Two breakouts along the north margin approximately 1.5 km to 2.5 km upslope of the stalled front are also active.

Two brush fires continue to burn in the area. However, they are contained within firebreaks. The first fire is approximately 1.5 km upslope of Niaulani subdivision and has burnt about 60 hectares. The second is about 1.5 km from Ainaloa subdivision and has burned about 80 hectares

Smoke and vog conditions were reported as heavy with a southwest wind blowing the smoke in a northeast direction over lower Puna through Hilo.

Currently, the lava activity does not pose an immediate threat to area communities.

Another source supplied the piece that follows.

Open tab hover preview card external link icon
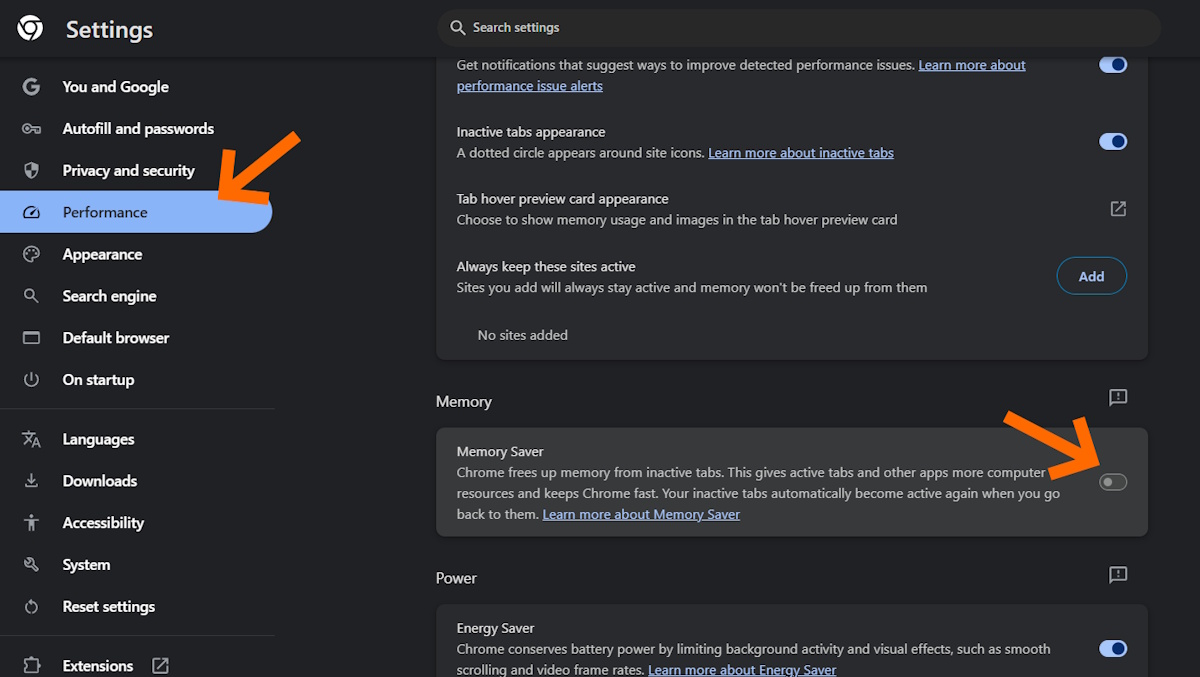1200x677 pixels. [x=1118, y=209]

The situation should be closely monitored as the tiltmeter on Pu’uO’o has shown a slight increased in the past days. This could mean a new influx of lava in the coming days.

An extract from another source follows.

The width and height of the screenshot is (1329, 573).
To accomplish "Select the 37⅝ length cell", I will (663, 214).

Here is a video shot from a helicopter that shows the situation upslope of Pahoa:

https://www.youtube.com/watch?feature=player_embedded&v=FVj-2MzeXus

21:00: The flow lobe that was progressing along the northern margin of the June 27th lava flow (see my previous note) has now advanced beyond the former stalled front. This new leading edge has advanced about 110 metres since yesterday and is now about 650 metres from Highway 130, in the vicinity of the fire and police stations.
The other lobe that broke out from the main flow about 2.5 km upslope of the tip is also active along its margins and in its interior, but is moving sluggishly. It is in a drainage area leading to the steepest-descent path that crosses Highway 130 about 1 km south of the Maku’u Farmer’s Market.